Study finds decline in N.J. millionaires

The decrease is slight but gives ammo to Christie's tax argument

The number of millionaire households in New Jersey declined last year, according to a just-released study by Phoenix Marketing International.

New Jersey still has a comparatively high number of millionaires. The state was third last year in millionaires per-capita compared with a second-place ranking in 2013.

The study found there are about 232,500 millionaire households, which is about 10,000 fewer compared with 2013 the study found. Millionaire households make up about 7 percent of the state's total.

So why the decline? A definitive answer is unclear, although Gov. Chris Christie has claimed the state's high taxes are driving out the wealthy.

In hopes of plugging the state's revenue hole, Democrats in the state Legislature passed a tax increase for incomes above $1 million. The legislation called for that tax rate to be elevated from just under 9 percent to 10.75 percent.
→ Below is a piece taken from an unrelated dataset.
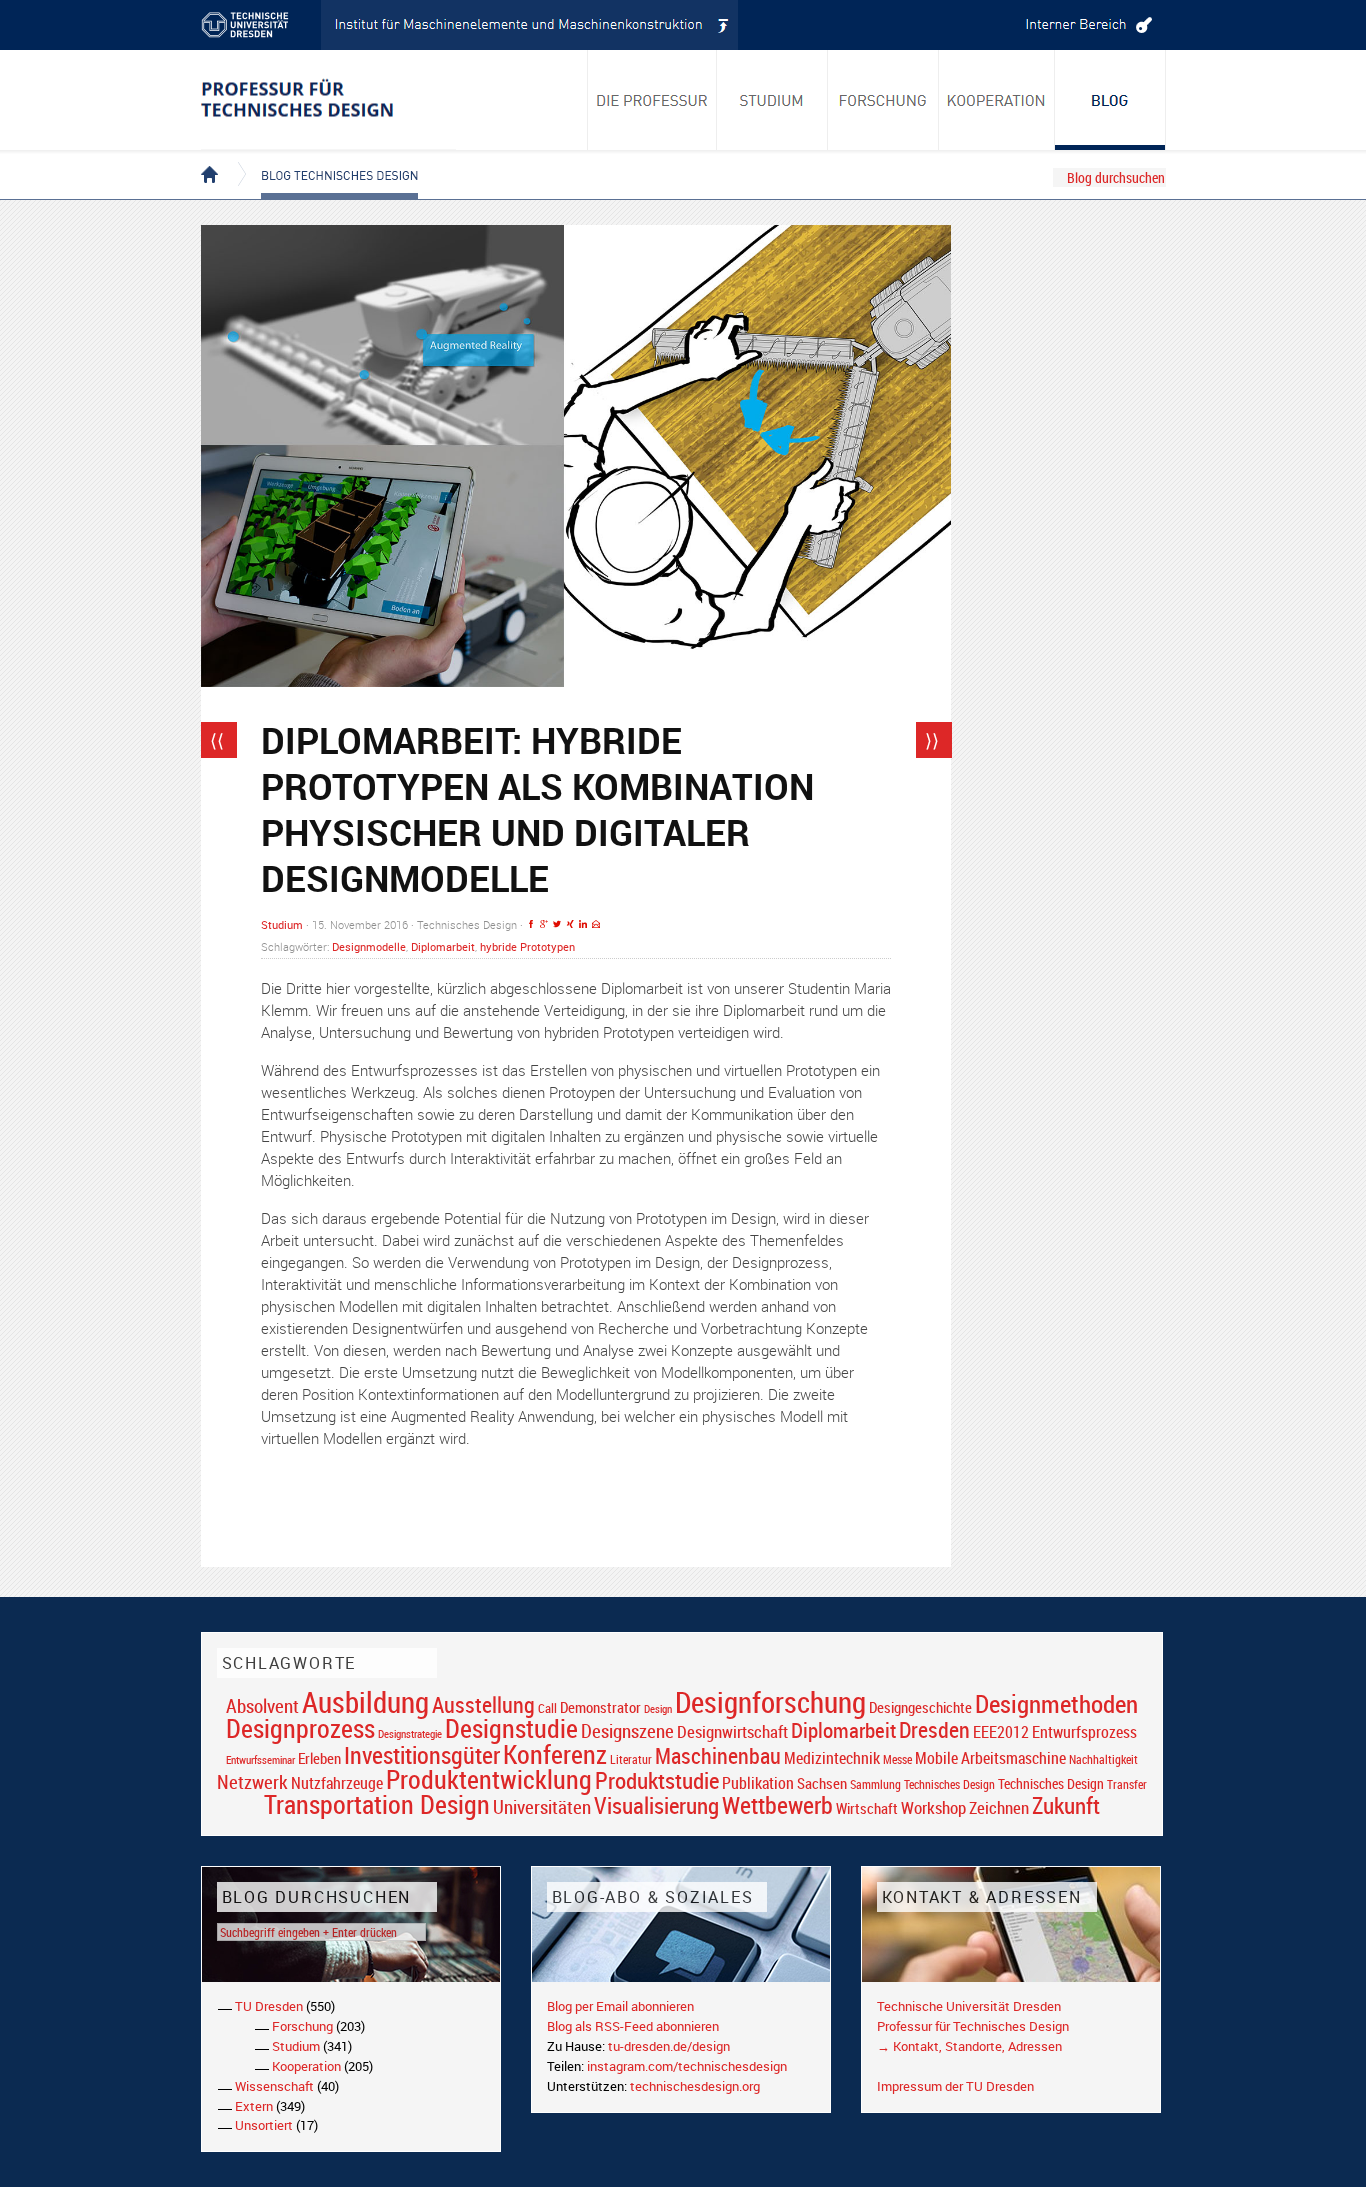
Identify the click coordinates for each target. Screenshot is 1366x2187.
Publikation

Christie vetoed the measure.

He argued - and this is where the study comes in - that a higher tax rate on millionaires will cause more of them to move out of state and then New Jersey won't collect anything from them.

“The New Jersey Legislature continues to cling to the disproven theory that higher taxes will not chase wealth and investment from the state,” Christie said in a statement when he vetoed the tax increases in the budget.

Many Democrats disagree with this idea arguing instead that in times of financial distress, taxes should be higher on the rich to pay for valuable public services.